Requests:
1) Reproduce word for word the stretch of the faster-whisper transcription module from "def __init__(self, model_size: str" through "speed and accuracy.".
2) Extend the faster-whisper transcription module past its last line, starting with the body of the method that ends the code shown.

Supplied text:
[Start]
"""Audio transcription using faster-whisper."""

from dataclasses import dataclass
from typing import TYPE_CHECKING

if TYPE_CHECKING:
    from faster_whisper import WhisperModel


@dataclass
class TranscriptSegment:
    """A single segment of transcribed audio."""

    start_ms: int
    end_ms: int
    text: str
    confidence: float | None = None


@dataclass
class Transcript:
    """Complete transcription result."""

    segments: list[TranscriptSegment]
    full_text: str
    duration_ms: int
    language: str | None = None


class AudioTranscriber:
    """Transcribes audio files using faster-whisper.

    The model is loaded lazily on first use to improve startup time.
    """

    def __init__(self, model_size: str = "base") -> None:
        """Initialize the transcriber.

        Args:
            model_size: Whisper model size (tiny, base, small, medium, large-v2, large-v3).
                       Defaults to 'base' for a good balance of speed and accuracy.
        """
        self.model_size = model_size
        self._model: WhisperModel | None = None

    def _get_model(self) -> "WhisperModel":
        """Lazily load the whisper model on first use."""
[End]
Information provided:
[Start]
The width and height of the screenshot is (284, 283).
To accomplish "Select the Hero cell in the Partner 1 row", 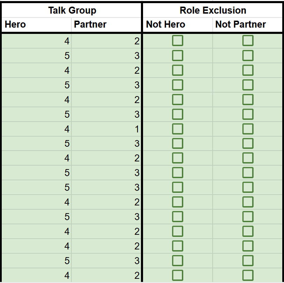I will click(x=36, y=129).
[End]
Per-task outputs:
1)
def __init__(self, model_size: str = "base") -> None:
        """Initialize the transcriber.

        Args:
            model_size: Whisper model size (tiny, base, small, medium, large-v2, large-v3).
                       Defaults to 'base' for a good balance of speed and accuracy.

2)
        if self._model is None:
            from faster_whisper import WhisperModel

            # Use CPU by default; faster-whisper will use GPU if available
            self._model = WhisperModel(self.model_size, device="auto", compute_type="auto")
        return self._model

    def transcribe(self, audio_path: str, language: str | None = None) -> Transcript:
        """Transcribe an audio file.

        Args:
            audio_path: Path to the audio file (supports mp3, wav, m4a, etc.)
            language: Optional language code (e.g., 'en', 'es'). Auto-detected if not provided.

        Returns:
            Transcript object with segments and full text.

        Raises:
            FileNotFoundError: If the audio file doesn't exist.
            RuntimeError: If transcription fails.
        """
        import os

        if not os.path.exists(audio_path):
            raise FileNotFoundError(f"Audio file not found: {audio_path}")

        model = self._get_model()

        try:
            segments_iter, info = model.transcribe(
                audio_path,
                language=language,
                beam_size=5,
                word_timestamps=False,
                vad_filter=True,  # Filter out silence
            )

            segments: list[TranscriptSegment] = []
            full_text_parts: list[str] = []

            for segment in segments_iter:
                # Convert seconds to milliseconds
                start_ms = int(segment.start * 1000)
                end_ms = int(segment.end * 1000)
                text = segment.text.strip()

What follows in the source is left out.